Peter Turnbull, a director of Mariners FC Developments, said football fields, a "soccer 5s centre" along with changerooms and gym, dressing rooms, coaches' offices and football match facilities had been completed. But he said none of the federal grant was tied to the community gym or medical services.
Department of Regional Australia, Arts and Sport spokesman Anthony Meere declined to comment when asked whether the government had any concerns regarding the future of the proposed development.
"The Australian government has delivered in its commitment to the Mariners sports complex. To date milestone payments totalling $9,006,590 have been paid," he said.
A spokesman for Mr Thomson did not return calls yesterday.
Builder North Constructions walked off the site in December after the developers failed to pay about $500,000 in debts.
The Weekend Australian can also reveal the Mariners FC Developments has missed a deadline earlier this month to pay $3m to the Wyong RSL Club to finalise the purchase of a parcel of land on which part of the project is to be developed.
Facing financial distress, the Wyong RSL in 2008 sold Club Tuggerah, a club and 14ha of land adjacent to the existing Mariners' grounds.
The sale price was $7.5m with $4.5m payable at the time and the remaining $3m due earlier this month.
Company searches show Mariners FC Developments owes $6.25m to Adelaide-based Angas Securities, a shadow-bank debenture issuer that raises money from ordinary investors.
Records show all of the assets of Mariners FC Developments are mortgaged to Angas.
The accounts of Angas show a late 2012 valuation of the entire site and buildings at just $12m.

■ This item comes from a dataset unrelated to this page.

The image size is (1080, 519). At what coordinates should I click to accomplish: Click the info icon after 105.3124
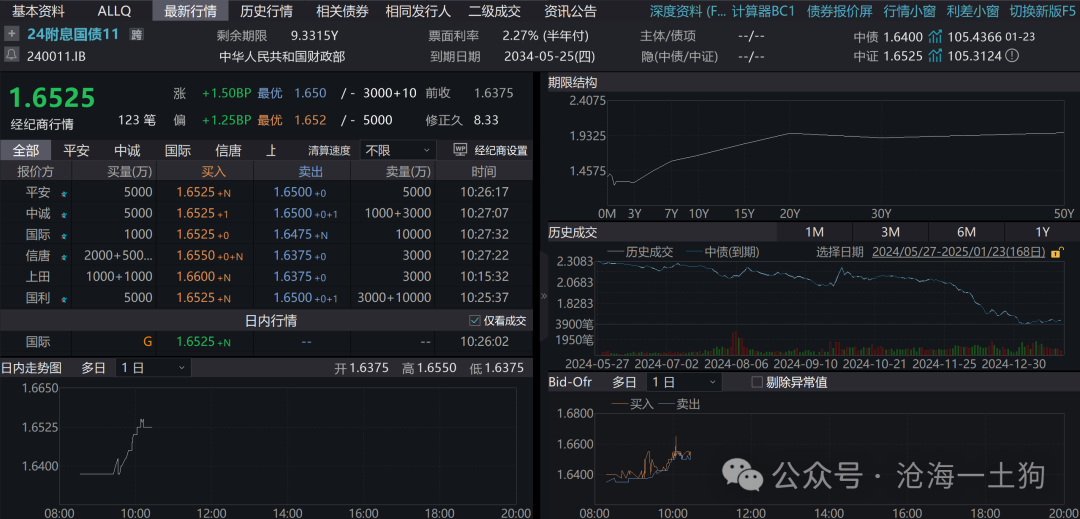(x=1013, y=56)
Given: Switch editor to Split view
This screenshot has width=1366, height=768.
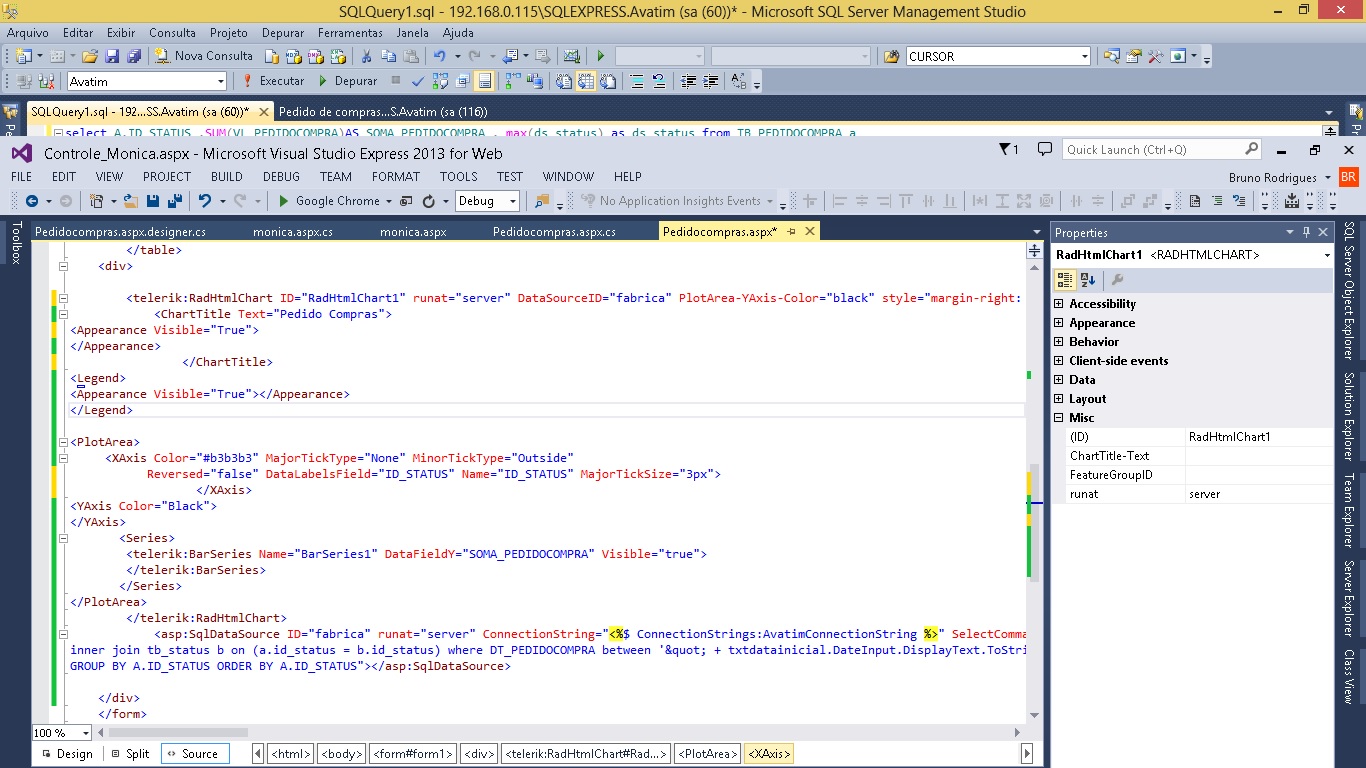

The directors and equal shareholders of Mariners FC Developments are Mr Turnbull, Mr Charlesworth and Lyall Gorman, a former director of the Mariner's Football Club.
Speaking with The Weekend Australian yesterday, Mr Charlesworth dismissed media reports he had agreed to inject $5m into the failing club.
He said he was involved in ongoing negotiations with both the club and the developer.
"No figure is being stipulated and no deal has been concluded," Mr Charlesworth said. He confirmed the developer currently owed North Constructions "about $500,000".
The precise figure the Mariners Football Club owes the ATO was unclear.